Opened this issue · 6 comments

[REL-CLT] High level description of changes and key-features
  • Added graph mode Fixed bugs in Vector search
  • Fixed bugs in training of LLMs
  • Optimised LLM training
  • Added ray support for model serving
  • Improve vector search with optimisations
  • Added REST server
  • Fixed miscellaneous bugs
  • Improved testing suite
  • Allow developers to write Listeners and Graph in a single formalism
  • Simplification of developer contracts around model
  • Enabled lazy loading of artifact for low memory footprint.

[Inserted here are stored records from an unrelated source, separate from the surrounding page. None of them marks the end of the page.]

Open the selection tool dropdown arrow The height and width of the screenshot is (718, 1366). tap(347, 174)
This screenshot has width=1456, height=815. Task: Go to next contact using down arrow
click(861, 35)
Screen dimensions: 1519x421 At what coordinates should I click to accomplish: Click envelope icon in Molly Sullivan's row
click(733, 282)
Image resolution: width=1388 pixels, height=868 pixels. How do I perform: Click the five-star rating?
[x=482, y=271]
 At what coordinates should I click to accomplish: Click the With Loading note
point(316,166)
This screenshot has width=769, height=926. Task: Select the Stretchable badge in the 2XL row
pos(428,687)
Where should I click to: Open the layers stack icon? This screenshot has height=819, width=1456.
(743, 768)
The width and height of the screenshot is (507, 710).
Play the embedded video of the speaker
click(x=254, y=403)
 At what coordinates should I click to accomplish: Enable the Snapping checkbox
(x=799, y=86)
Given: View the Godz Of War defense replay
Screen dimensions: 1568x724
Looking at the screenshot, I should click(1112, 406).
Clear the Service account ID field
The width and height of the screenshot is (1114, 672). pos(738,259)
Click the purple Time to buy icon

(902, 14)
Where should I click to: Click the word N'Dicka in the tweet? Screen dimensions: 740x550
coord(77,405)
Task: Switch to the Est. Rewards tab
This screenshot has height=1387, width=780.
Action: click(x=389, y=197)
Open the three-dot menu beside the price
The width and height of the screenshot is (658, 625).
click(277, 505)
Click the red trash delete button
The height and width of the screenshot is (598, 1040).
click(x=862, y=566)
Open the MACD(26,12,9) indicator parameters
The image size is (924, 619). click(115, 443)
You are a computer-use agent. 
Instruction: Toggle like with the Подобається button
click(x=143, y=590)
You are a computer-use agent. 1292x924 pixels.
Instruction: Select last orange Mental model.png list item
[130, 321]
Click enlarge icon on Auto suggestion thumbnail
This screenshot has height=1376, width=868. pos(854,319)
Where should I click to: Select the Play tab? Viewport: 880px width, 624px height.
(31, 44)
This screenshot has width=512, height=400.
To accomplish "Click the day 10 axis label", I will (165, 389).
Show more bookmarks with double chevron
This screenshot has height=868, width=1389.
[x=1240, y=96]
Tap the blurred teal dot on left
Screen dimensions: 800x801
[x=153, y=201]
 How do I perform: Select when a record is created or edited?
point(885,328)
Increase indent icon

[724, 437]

We need a complete description of all those items @kartik4949

Description:

  • Graph Mode Support:

    • Build complex model graphs by connecting superduperdb Model components. These graphs can be saved in the database like Models and used for inference similar to Models. This feature enables users to visually represent and manage intricate relationships between components, enhancing the understanding and organization of their data models.
  • REST Server Support:

    • Access superduperdb core via REST. Perform database queries, create components, upload artifacts, etc., using the REST interface as an alternative to the Python client. With this feature, users can interact with superduperdb from any programming language or platform that supports RESTful communication, expanding accessibility and integration capabilities.
  • Local Cluster Creation with tmux Utility:

    • Easily set up a debuggable cluster environment using the tmux cluster utility. Users automatically receive a tmux session with windows running as superduperdb service for straightforward debugging. This feature streamlines the process of creating and debugging cluster environments, providing users with a seamless experience for testing and troubleshooting their applications.
  • Custom Usecase Creation:

    • With our updated documentation, users can create their own unique use cases. These can be downloaded as notebooks, enabling a wide range of possibilities with different databases and modalities from a single documentation source. This feature empowers users to tailor superduperdb to their specific needs and workflows, fostering innovation and flexibility in application development.
  • Bulk Query Execution:

    • Create and execute bulk queries in one go. This feature allows users to combine various types of queries (insert, update, delete, etc.) into a single bulk query for efficient backend execution. By minimizing the number of round trips to the database, users can significantly improve performance and optimize resource utilization in data-intensive applications.
  • Lazy File Datatype:

    • Utilize lazy file datatype to create file references that can be retrieved later. This feature simplifies file management by allowing users to load files when needed. Lazy file datatype enhances efficiency by deferring file loading until necessary, reducing memory usage and improving system responsiveness, especially when dealing with large files or datasets.
  • Auto Decorator for Models:

    • Apply objectmodel and torchmodel decorators directly on callables to easily create superduperdb basic model objects. This streamlined interface speeds up the process of model creation. By automating the application of decorators, users can focus more on building and refining their models, accelerating development cycles and boosting productivity.
  • Pandas Directory Support:

    • Create a pandas datalayer instance with a directory. This directory contains future model output tables, data inputs, etc. Preexisting CSV files in the directory are treated as data tables and can be referenced after datalayer creation. This feature simplifies data management by integrating pandas functionality directly into superduperdb, allowing users to seamlessly work with structured data and leverage the powerful capabilities of pandas within their workflows.
  • Simplified Model Prediction Interface:

    • Access a simplified model interface with predict_one and predict APIs for single and multi-datapoint prediction tasks. This feature provides a user-friendly and intuitive way to perform model predictions, simplifying the integration of machine learning models into applications and workflows.
  • File Datatype Support:

    • Add file datatype type to support saving and reading files/folders in artifact_store. This feature enhances the flexibility of managing files and folders within the system. By supporting file datatype, superduperdb becomes a more versatile platform for handling various types of data, including unstructured data such as documents, images, and multimedia files, alongside structured data.

@jieguangzhou to provide comments. @kartik4949 to provide latest version.

thgnw commented

@blythed don't we want to use this to write a blog post? this is too low level for website and press release. may be good for new readme?